Saturday Night Live: The Best Lines from Michael Che and Colin Jost’s Joke Swaps
Say what you will about the quality of the Saturday Night Live brand of comedy, but one of the best running gags the show has had in recent years is the Weekend Update joke swap, where co-anchors Colin Jost and Michael Che make each other read jokes live on air that the other hadn’t seen beforehand. It started out as their presents to one another during the 2018 Christmas episode, and it got such a good response they did it again for the season finale.
From there, it started to become a bit of a tradition. And each time, Jost and Che kept upping the ante to not just see what the censors would let them get away with, but how close they could get to completely sabotaging each other. It was like watching a cross between a dare challenge, a roast battle by proxy and a comedic hostage video. The gag was surprisingly absent from the 2021-2022 season, but Sarah Sherman roasting Jost for three minutes straight during last year’s Christmas episode was enough to make up for it.
Now, keep in mind that many of the jokes Jost and Che have told back and forth are objectively horrifying outside of the context of the joke-swap gag. And so, we’ll be skipping some of these two friends’ more blatant attempts to completely torpedo each other’s careers, even though watching them squirm their way through the cue cards was totally worth it.
December 15, 2018 Weekend Update
Che: A new report shows that Hurricane Florence was the wettest in history.
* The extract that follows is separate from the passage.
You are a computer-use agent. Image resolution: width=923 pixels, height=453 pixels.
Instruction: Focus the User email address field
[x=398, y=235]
The previous record for wetness was set on the opening night of Magic Mike.
Jost: A church in Massachusetts has created a nativity scene that comments on the immigration debate by placing the baby Jesus in a cage… WHERE HE BELONGS!”
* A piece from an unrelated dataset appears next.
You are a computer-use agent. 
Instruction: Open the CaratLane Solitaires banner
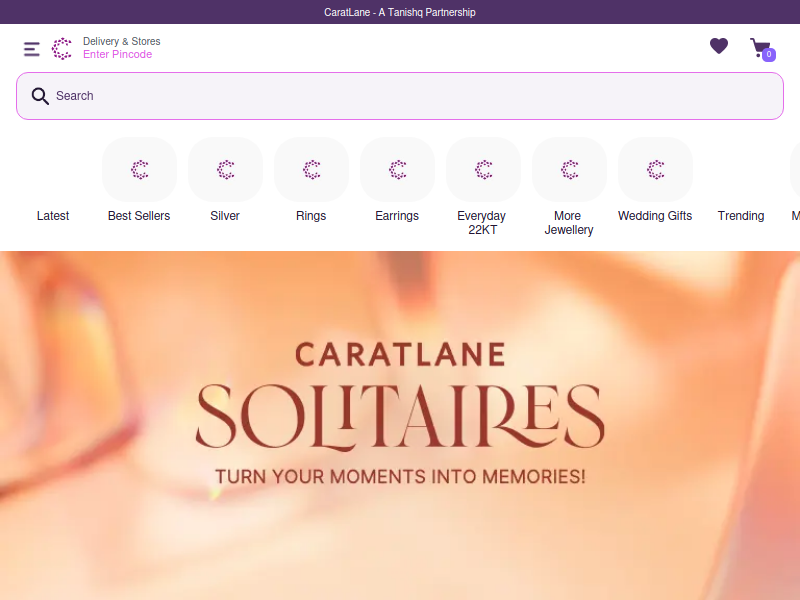(400, 426)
Che: A new study shows that the average American touches their mobile devices more than 2,000 times a day. “Only 2,000 times?” said my penis.
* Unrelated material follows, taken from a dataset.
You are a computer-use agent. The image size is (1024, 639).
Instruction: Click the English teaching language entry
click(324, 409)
May 18, 2019 Weekend Update
Che: Doctors in Iowa have confirmed a dog disease that can be passed on to humans. Fine, I’ll wear a condom.
Jost: A student in Texas who is nicknamed “White Lightning” set a high school record by running the hundred-meter dash in 9.98 seconds. Coincidentally, people call me White Lightning because I also finish in under 10 seconds.
Che: Pope Francis ended a Vatican summit by promising that the Catholic Church would confront the clergy sex abuse head-on, instead of their usual way: face down, ass up.
December 21, 2019 Weekend Update
Che: A new interview with England’s Prince Andrew is being called a total disaster after he said his friend Jeffrey Epstein conducted himself in “a manner unbecoming.” I dunno, from what I read, it sounded like he be coming all the time.
Jost: Recent polls show that Pete Buttigieg has only 4 percent support among African Americans, but that will change once he announces his running mate, the Popeyes Chicken Sandwich.
Che: Researchers are testing a new method to treat cancer by injecting the cells with the herpes virus. So good news if you’ve ever had sex with me, you might have been cured for cancer!
December 19, 2020 Weekend Update
Che: The Palm Beach mansion once owned by Jeffrey Epstein will soon be demolished. I’m honestly shocked that they would demolish a place where I have so many fond memories. Rest in power, king. I’ll take it from here.
Jost: It was announced that Creed singer Scott Stapp will play Frank Sinatra in an upcoming movie, but the good news is Sammy Davis Jr. will be played by Scarlett Johansson.
May 22, 2021 Weekend Update
Che: Las Vegas is opening a pop-up vaccine site in a strip club, and don’t worry, the strippers say the vaccine is a lot like Michael Che: very quick and you can barely feel it go in.
Jost: This week construction began on a new hip-hop museum in the Bronx. I know we’ve had a lot of fun with me reading racist jokes that Michael writes for me, but because our country is already divided enough, I’d like to use my platform to say something that everyone of all races can agree on: Woody Allen is innocent! He did nothing wrong!